#### Supplied material
<<<<
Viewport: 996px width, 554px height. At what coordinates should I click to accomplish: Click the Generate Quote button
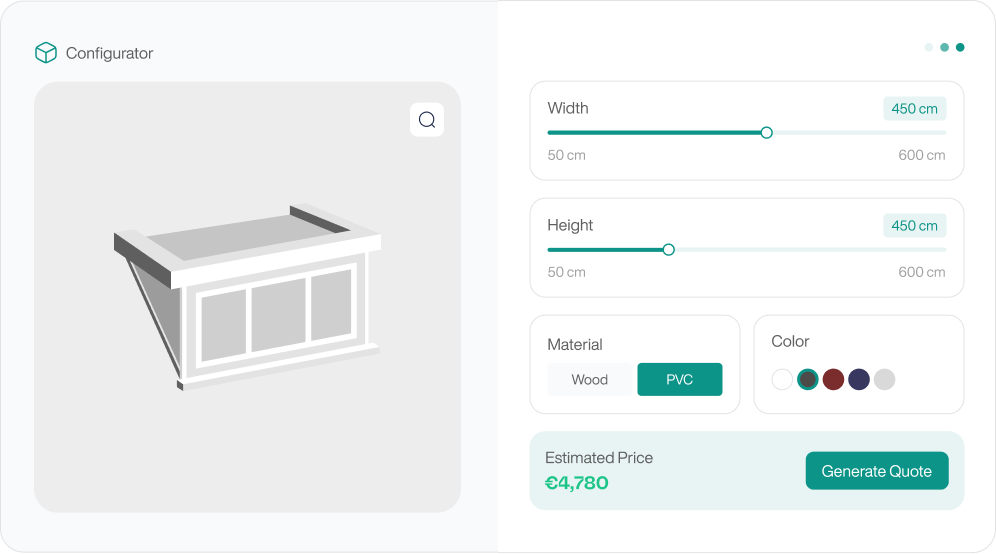pyautogui.click(x=876, y=471)
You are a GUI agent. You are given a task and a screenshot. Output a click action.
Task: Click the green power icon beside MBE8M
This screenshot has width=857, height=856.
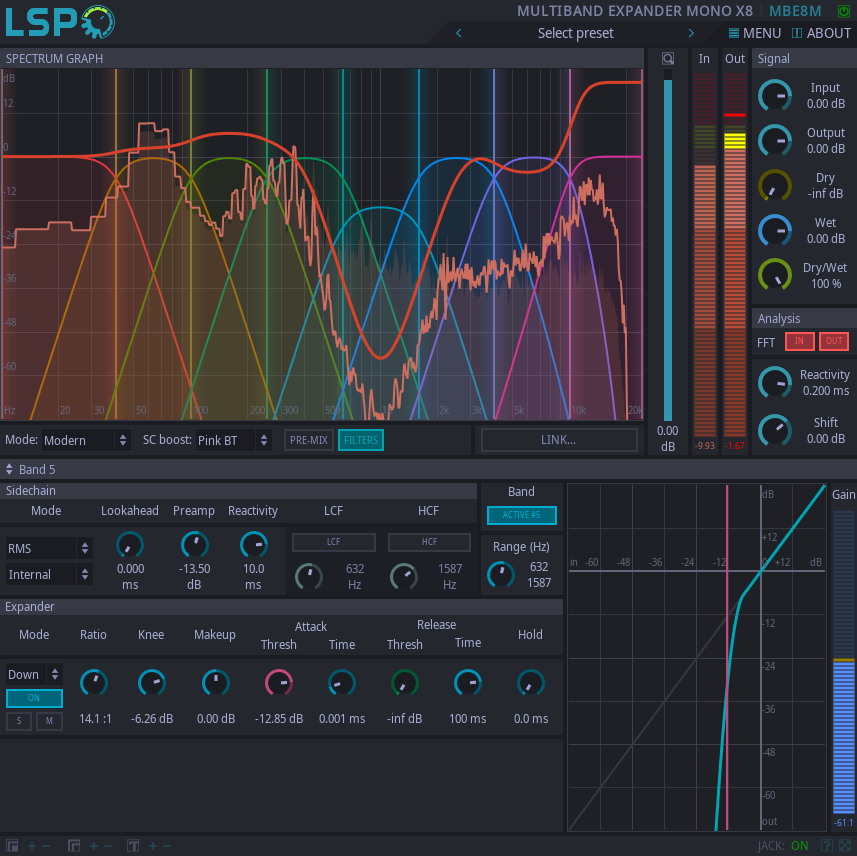tap(846, 11)
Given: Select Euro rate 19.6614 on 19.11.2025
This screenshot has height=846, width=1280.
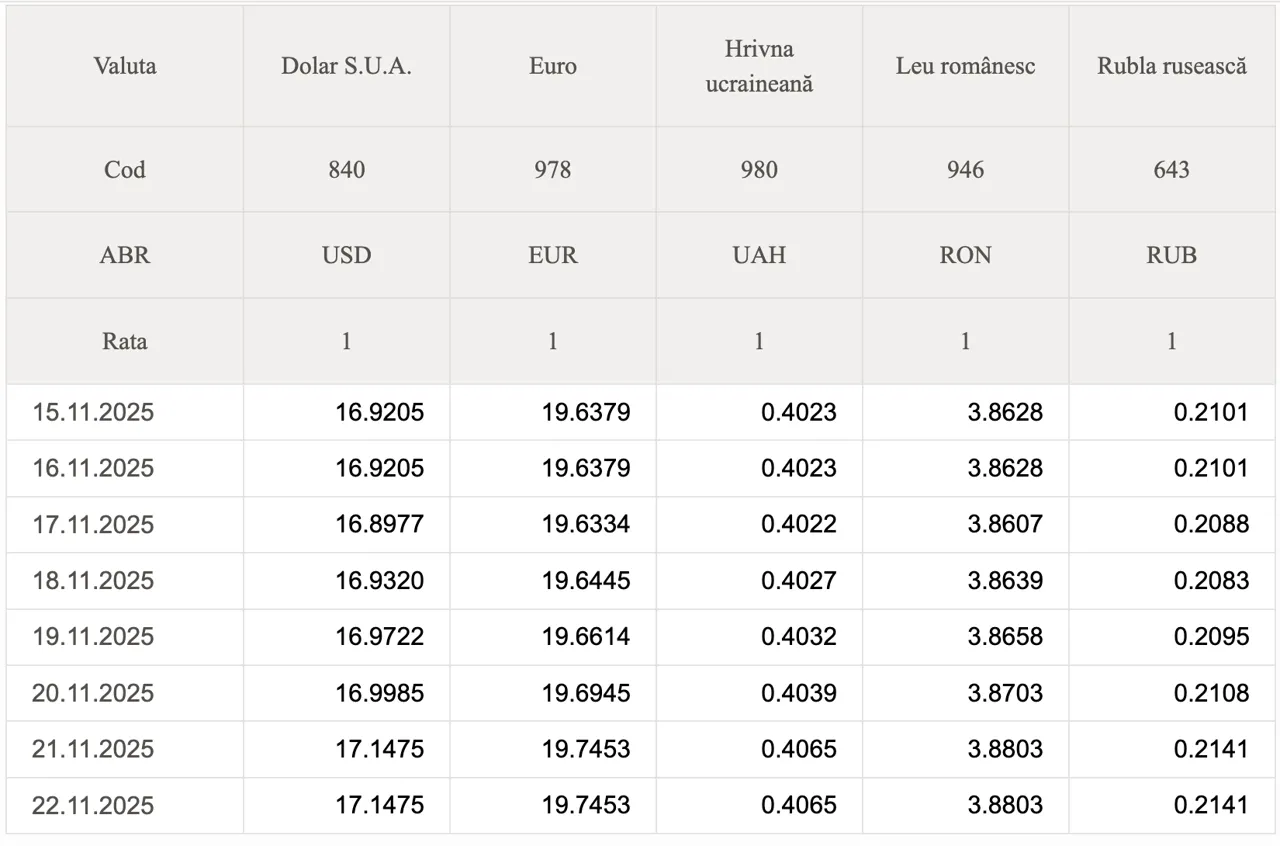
>>>>
#### Task to complete
Write out the records once more, exactly as they stand, with no images.

#### Answer below
Viewport: 996px width, 554px height. At what coordinates should I click to accomplish: Click the Generate Quote button
pyautogui.click(x=876, y=471)
You are a GUI agent. You are given a task and a screenshot. Output a click action.
Task: Click the green power icon beside MBE8M
This screenshot has width=857, height=856.
tap(846, 11)
Given: Select Euro rate 19.6614 on 19.11.2025
This screenshot has height=846, width=1280.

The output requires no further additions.